▶ [Task A]:
According to the passage on value creation and value capture, which framework helps in judging how much created value a firm can capture?
▶ [Task B]:
Continue the passage on value creation and value capture, starting after its last bullet point.

▶ [Document extract]:
>> START

Value creation can be thought of as the increase in value from transforming raw inputs to the final output. Processed foods are (even just sliced vegetables), for example, are more ‘valauble’ than they were before the processing stage. Value is added as the materials are transformed from one state to another.

You can think of value creation as the extra benefit that is derived from the transformation of raw inputs to final products. As you transform the products, the customer’s willingness to pay for the goods increase. The greater the customer’s willingness to pay, the greater the value that has been created. 

What is value capture?

While value creation refers to the total additional benefit created in transforming the input to output, value capture refers to your ability as a business to ‘capture’ that value yourself, as your retained profit. There may for example be immense value created in the products or services that you provide, but if the majority of that value is captured by your customers (potentially because they are able to bargain down the price), or your suppliers (potentially a part that you are dependent on a particularly supplier making, which they can thus a high price for), then the value that you create is ultimately captured by others. 

What impacts the proportion of value that you can capture?

Porter’s Five Forces is a useful framework for considering the extent to which value that is created can be captured by your firm (or industry), or whether it is captured by others. Each of the forces connections directly into the proportion of value that can be captured:

  • Buyer power: The extent to which buyers are able to drive down the price of the goods (and in turn capture value that is created themselves).
  • Supplier power: The extent to which suppliers are able to push up the price of the inputs (in turn capturing value themselves).

>> END

▶ [Raw data]:
>> START

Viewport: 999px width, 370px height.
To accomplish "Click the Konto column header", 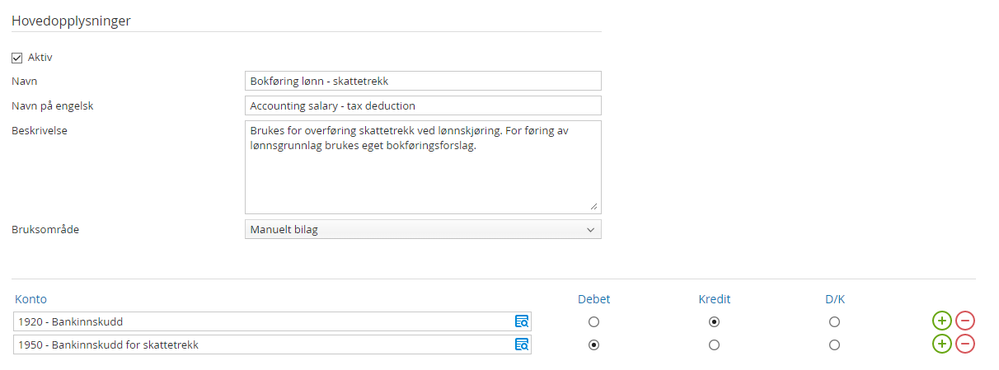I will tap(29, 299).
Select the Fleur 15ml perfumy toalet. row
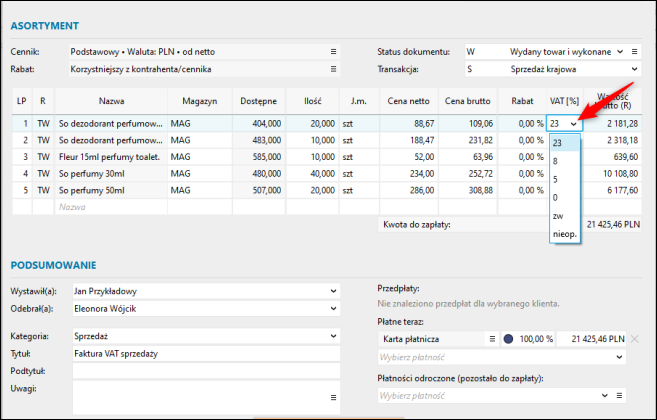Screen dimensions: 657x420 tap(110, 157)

>> END
>> START

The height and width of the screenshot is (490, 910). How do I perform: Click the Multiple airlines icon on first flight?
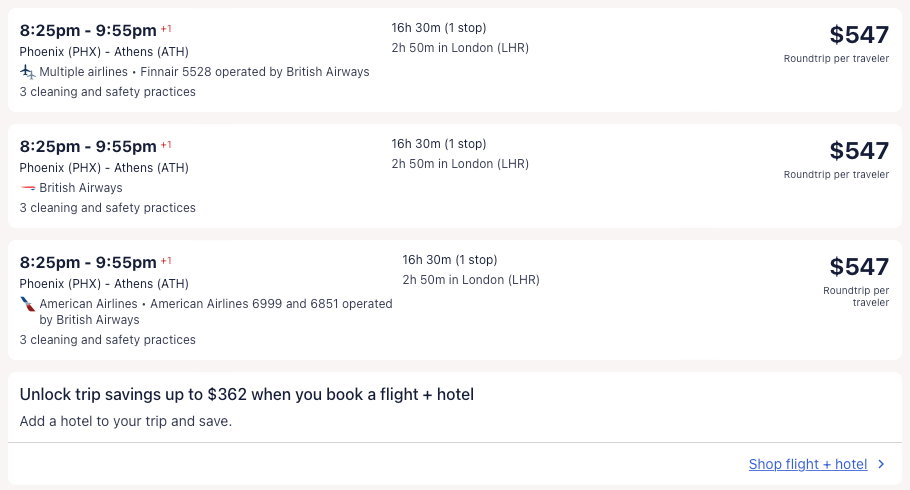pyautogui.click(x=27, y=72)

>> END
>> START

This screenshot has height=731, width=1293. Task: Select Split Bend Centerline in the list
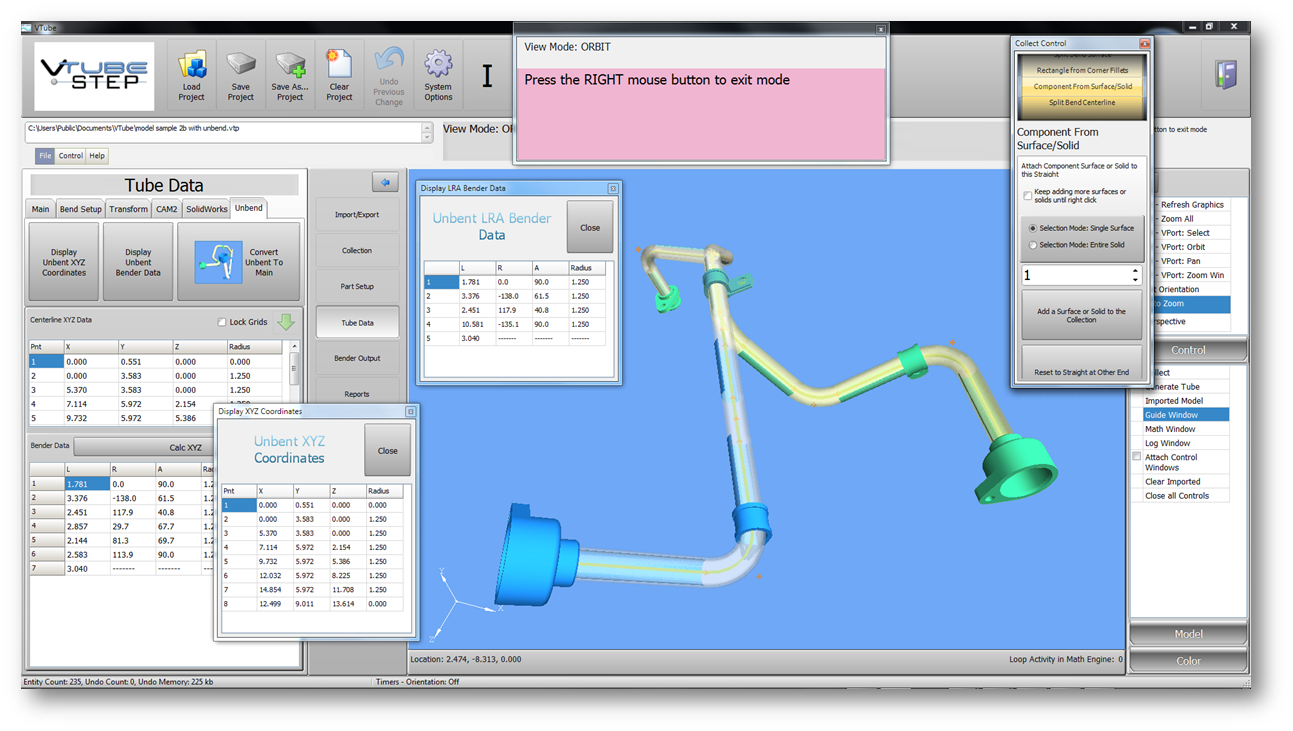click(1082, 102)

>> END

▶ [Right answer A]:
Porter's Five Forces.

▶ [Right answer B]:
  • Rivalry within the industry: The extent to which value is competed away by price competition within an industry (in turn resulting in the customer capturing greater value through better prices).
  • The threat of substitutes: Whether the value is competed away by substitute products (which in turn, drive down the price of goods in your industry, in turn allowing customers to capture a greater proportion of the value). 
  • The threat of new entrants: Whether new entrants are able to enter the industry or not (which would drive down the price charged through greater competition in the industry). 

The importance of considering both value creation and value capture

When starting a business it is important to consider both the total value that you are likely to create through your operations and also your likely ability to capture this value. If there is little to no value that is actually created (for example, adding yourself as an intermediary to a sale, without brining significant benefit to either side), then the total pie that you have the potential of capturing is not very large. If on the other hand, you are able to generate a lot of value but unable to capture it, then your business is also not well-positioned for financial success. Ultimately, both value creation and value capture are important components for organizational success.